▶ _Task prompt_
Please convert the rows below into a JSON list of strings, with one string for each line and blank lines omitted.

▶ _Material supplied_
------------------------------------------------------------------------

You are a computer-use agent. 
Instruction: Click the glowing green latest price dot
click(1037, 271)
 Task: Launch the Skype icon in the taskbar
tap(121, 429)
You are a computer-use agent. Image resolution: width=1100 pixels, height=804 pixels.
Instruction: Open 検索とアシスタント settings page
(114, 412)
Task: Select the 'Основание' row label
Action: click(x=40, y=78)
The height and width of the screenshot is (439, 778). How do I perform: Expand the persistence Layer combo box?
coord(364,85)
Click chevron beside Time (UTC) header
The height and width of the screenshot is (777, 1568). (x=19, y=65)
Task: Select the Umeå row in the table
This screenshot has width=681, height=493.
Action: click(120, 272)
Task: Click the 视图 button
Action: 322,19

------------------------------------------------------------------------

▶ _Expected answer_
[
  "You are a computer-use agent. ",
  "Instruction: Click the glowing green latest price dot",
  "click(1037, 271)",
  " Task: Launch the Skype icon in the taskbar",
  "tap(121, 429)",
  "You are a computer-use agent. Image resolution: width=1100 pixels, height=804 pixels.",
  "Instruction: Open 検索とアシスタント settings page",
  "(114, 412)",
  "Task: Select the 'Основание' row label",
  "Action: click(x=40, y=78)",
  "The height and width of the screenshot is (439, 778). How do I perform: Expand the persistence Layer combo box?",
  "coord(364,85)",
  "Click chevron beside Time (UTC) header",
  "The height and width of the screenshot is (777, 1568). (x=19, y=65)",
  "Task: Select the Umeå row in the table",
  "This screenshot has width=681, height=493.",
  "Action: click(120, 272)",
  "Task: Click the 视图 button",
  "Action: 322,19"
]